In the stunning narrative pastiche of "Avenue of Eternal Peace," he records his insights, charting not only the personal journey of Wally Frith, an Australian physician tremulously undertaking a year of oncological research at Peking Union Medical College following his wife's death from cancer, but also the human landscape of Beijing at a moment of profound and ultimately explosive discontent. With reverberating irony, the novel borrows its title from the central thoroughfare through the Chinese capital that in June of 1989 was nicknamed "Blood Alley."
Initially, Wally's only contact with China is through intermittent visits from his foreign handler, a familiar type rendered with deft humor, who deals out an array of ID cards, offers vague promises of a welcoming banquet, then leaves him to stare at useless guidebooks in an empty room.
He first encounters the pulsing life of the city when he ventures into a packed restaurant on New Year's Eve, only to be enfolded by guests consuming quantities of fiery liquor at a wedding dinner. Outside he is accosted by Eagle, one of the young banqueters who has Just struggled in halting English to explain the mysteries of qigong, "the breathing power" believed to accomplish such feats as shrinking tumors and causing men to fly through the air.
This chance meeting begins Wally's unmasking of the pleasant and impassive face that China offers to visiting foreigners. In the wintry Beijing night, stumbling from drink, his unexpected responses are conveyed in vivid, imagistic prose. "The bulky coat, the muffling darkness, the frozen air and the obscure shapes of frames and recesses had an essential Chineseness that he suddenly loved as he was enfolded by the empty street."
Wally's search for renewed purpose after his personal tragedy takes the form of a quest for an aged Chinese cancer specialist, Dr. Hsu Chien Lung, whose earlier research findings the young Australian post-doctoral student had discovered at Harvard. Wally, almost convinced at moments that the old man does not exist, finally is escorted to the family home in the charming canal city of Shaoxing. His inquiries have led to a haunting love affair with Dr.

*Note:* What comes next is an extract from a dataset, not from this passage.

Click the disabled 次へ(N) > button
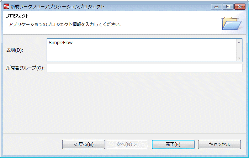The width and height of the screenshot is (249, 158). [127, 144]
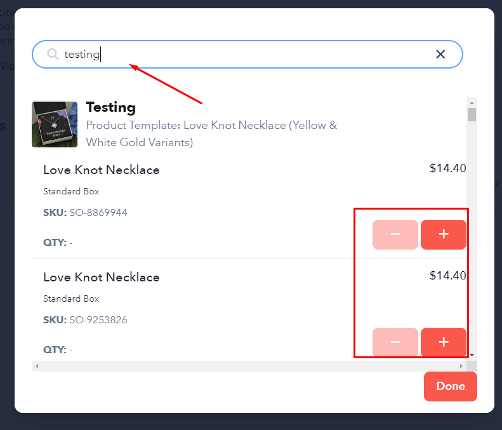Click the Product Template Love Knot Necklace description
The height and width of the screenshot is (430, 502).
(211, 133)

Hsu's daughter, who ultimately refuses a proposal of marriage, determined to retain her links with a troubled past and remain in China.

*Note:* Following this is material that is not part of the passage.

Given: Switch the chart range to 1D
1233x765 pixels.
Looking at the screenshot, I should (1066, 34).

For Wally, the year has been at once an exorcism and a rite of passage that prepares him to return home to his scientific work, his equilibrium restored. As he boards the airplane in early 1987, demonstrations continue in central Beijing, foreshadowing the massive outpouring of popular sentiment two years later.
Many of his friends, presumably deftly drawn composites of the author's own companions -- those who meet on the boundaries where foreign and Western lives intersect -- have become actively involved. One was "detained without trial until the fun died down, (then) branded a counter-revolutionary and locked up for 15 years, along with his democratic dreams."
Jose's brilliant novelistic portrait of China on the brink of monumental change ends with a scene that will forever be read as prelude: "In Tian An Men Square the crowds continued to tramp across the frozen moat, under the red arch and the dead leader's portrait, and video cameras installed by the security forces, to visit the Forbidden City."